What to work on ->
- A) Answer these questions from the kitchen cabinet account below, marking each answer (i), (ii), (iii) to match:
(i) Which upper cabinet has not yet been put up?
(ii) To which room was the refrigerator moved?
(iii) What did the writer use to confirm that studs were actually there?
- B) Proceed with the kitchen cabinet account below, writing on from its last sentence.

Page excerpt ->
━━━
With the exception of the cabinet that will go above the refrigerator, all of the upper kitchen cabinets are "up". This was one of those weekends where we really felt good about the progress that was made.


The kitchen has been bare since we removed the old cabinets back in March and April. We even relocated the refrigerator to the living room so it would be easier to patch and paint the kitchen walls. This weekend things would change.


Armed only with information I have gleaned from watching 40 years of This Old House and an online article from Family Handyman, I proceeded to begin the installation of our recently assembled RTA cabinets. I first located the high spot of the floor, measured up 34-1/2 inches (the height of the base cabinets), and drew a horizontal line with my level. Easy - until I checked my work by measuring at another point along the line and finding I dipped down by almost a quarter-inch. Grrr - I never saw Tom Silva have to erase a "level" line, but they probably edit that out.


Marking the Wall for Studs, and Level for Upper Kitchen Cabinet Install

I then measured up 19-1/2 inches (1.5 inches for a countertop still to be picked out, and 18 inches for the space above that), and then struck another horizontal line to guide placement of the upper cabinets. I used a stud finder that did not work very well and my knuckle to locate studs. I borrowed a 'pro' tip from a YouTube video and used a finish nail to confirm studs were actually there (the small holes will be covered by the cabinets for a future rehabber to find and patch). I struck vertical lines for the studs and laid out the cabinet edges of the uppers.
━━━
(Records for finding items on display)
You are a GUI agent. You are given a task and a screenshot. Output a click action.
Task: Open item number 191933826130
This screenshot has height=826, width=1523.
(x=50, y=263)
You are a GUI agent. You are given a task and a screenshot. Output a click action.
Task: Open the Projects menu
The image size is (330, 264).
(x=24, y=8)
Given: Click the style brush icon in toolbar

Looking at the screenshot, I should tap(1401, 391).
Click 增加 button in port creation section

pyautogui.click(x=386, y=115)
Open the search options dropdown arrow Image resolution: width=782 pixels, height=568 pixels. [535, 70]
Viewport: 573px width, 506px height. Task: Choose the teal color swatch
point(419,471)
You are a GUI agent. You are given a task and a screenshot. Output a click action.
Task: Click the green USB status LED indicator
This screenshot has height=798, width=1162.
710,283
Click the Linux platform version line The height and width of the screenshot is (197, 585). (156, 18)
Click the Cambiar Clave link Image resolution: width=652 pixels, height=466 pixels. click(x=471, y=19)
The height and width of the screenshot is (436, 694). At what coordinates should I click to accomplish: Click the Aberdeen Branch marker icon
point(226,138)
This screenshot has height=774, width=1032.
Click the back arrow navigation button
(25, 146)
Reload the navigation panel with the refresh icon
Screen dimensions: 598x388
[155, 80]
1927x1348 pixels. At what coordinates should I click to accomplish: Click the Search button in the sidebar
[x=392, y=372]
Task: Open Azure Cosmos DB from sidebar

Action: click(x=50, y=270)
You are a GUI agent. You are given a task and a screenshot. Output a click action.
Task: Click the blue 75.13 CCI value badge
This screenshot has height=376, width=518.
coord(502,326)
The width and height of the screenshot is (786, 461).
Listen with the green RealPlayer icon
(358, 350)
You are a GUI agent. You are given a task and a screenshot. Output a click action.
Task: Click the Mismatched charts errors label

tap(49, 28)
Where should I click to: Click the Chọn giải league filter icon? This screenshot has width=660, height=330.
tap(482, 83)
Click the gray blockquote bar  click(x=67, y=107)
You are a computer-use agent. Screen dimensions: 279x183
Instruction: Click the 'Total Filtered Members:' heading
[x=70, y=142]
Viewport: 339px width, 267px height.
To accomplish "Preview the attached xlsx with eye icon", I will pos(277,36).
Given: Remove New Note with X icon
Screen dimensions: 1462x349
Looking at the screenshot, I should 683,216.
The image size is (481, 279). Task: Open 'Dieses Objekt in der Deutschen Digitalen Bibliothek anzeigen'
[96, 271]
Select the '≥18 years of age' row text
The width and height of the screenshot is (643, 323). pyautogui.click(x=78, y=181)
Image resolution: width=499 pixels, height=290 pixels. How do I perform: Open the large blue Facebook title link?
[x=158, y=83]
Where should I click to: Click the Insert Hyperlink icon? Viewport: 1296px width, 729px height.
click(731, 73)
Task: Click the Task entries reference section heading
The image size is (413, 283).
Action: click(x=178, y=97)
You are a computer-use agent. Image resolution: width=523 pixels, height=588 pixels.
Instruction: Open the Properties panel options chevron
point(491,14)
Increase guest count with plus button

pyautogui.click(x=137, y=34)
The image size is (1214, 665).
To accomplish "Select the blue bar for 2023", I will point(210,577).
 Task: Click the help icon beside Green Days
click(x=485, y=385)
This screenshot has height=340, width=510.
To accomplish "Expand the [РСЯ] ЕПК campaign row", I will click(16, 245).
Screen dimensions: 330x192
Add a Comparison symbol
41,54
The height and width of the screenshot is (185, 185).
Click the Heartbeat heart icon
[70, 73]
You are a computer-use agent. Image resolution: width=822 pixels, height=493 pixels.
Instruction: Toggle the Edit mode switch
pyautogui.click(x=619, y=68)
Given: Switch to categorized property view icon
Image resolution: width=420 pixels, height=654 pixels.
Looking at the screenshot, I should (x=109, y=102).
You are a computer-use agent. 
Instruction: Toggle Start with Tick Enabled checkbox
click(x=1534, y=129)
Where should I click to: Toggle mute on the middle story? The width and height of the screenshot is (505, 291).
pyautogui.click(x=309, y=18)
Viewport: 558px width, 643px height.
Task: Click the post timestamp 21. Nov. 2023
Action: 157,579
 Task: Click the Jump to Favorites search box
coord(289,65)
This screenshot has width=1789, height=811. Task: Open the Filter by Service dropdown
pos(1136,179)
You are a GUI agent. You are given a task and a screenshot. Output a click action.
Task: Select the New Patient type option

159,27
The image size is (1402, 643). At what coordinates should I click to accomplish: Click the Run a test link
━━━
Per-task outputs ->
- A)
(i) The cabinet that will go above the refrigerator.
(ii) The living room.
(iii) A finish nail.

- B)
We are installing 42-inch upper cabinets, which go almost to the ceiling. We like the look of them, they eliminate the need for constructing a soffit to fill the space above shorter cabinets, and eliminate the temptation for stacking stuff on top to gather dust. I measured to confirm I had at least 42-1/4" above my line all the way around the room so I did not have an area where the uppers would not fit and make me curse, and we were off to the races.


I drilled pilot holes through the first upper cabinet, a corner cabinet, measuring from the stud marks on the walls. I screwed a short section of 2x4 to the wall just below the level line to support the first cabinet. Maggie helped me lift the cabinet onto the ledger board, and I placed cabinet jacks underneath for additional temporary support. I used the finish nail to tap through each pilot hole in the cabinet to double-check I was hitting studs and not just drywall and insulation. Using 2-1/2 and 3-3/8 inch cabinet screws the first cabinet was up - until I remembered to check for level. I loosened screws, shimmed to level, and tightened things up. Ha! - we had a cabinet! I immediately used it to hold tools for installing the other cabinets so I did not have to constantly pick them up from the floor.


Success!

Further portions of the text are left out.